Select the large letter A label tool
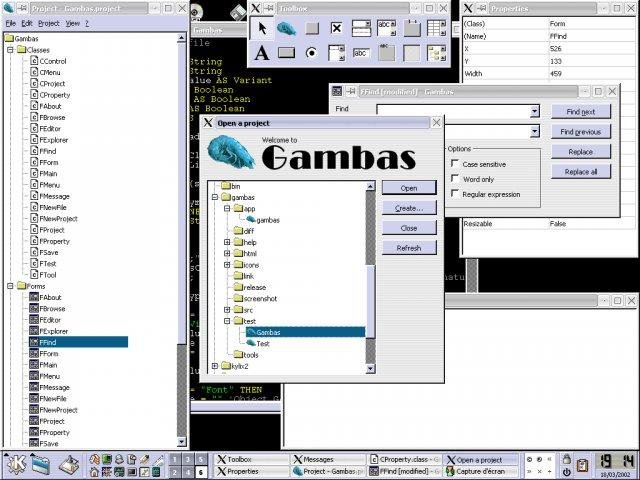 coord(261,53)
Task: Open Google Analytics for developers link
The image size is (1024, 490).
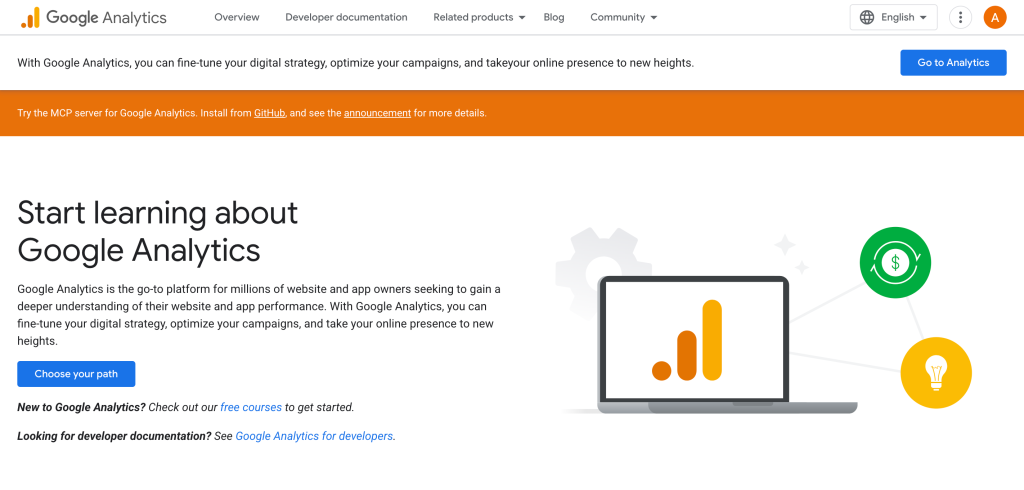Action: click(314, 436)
------------------------------------------------
◆ Prompt:
Nothing but the pictures is to be left out; repeat the data exactly.

◆ Written solution:
Select the large letter A label tool
 coord(261,53)
Task: Open Google Analytics for developers link
The image size is (1024, 490).
Action: click(314, 436)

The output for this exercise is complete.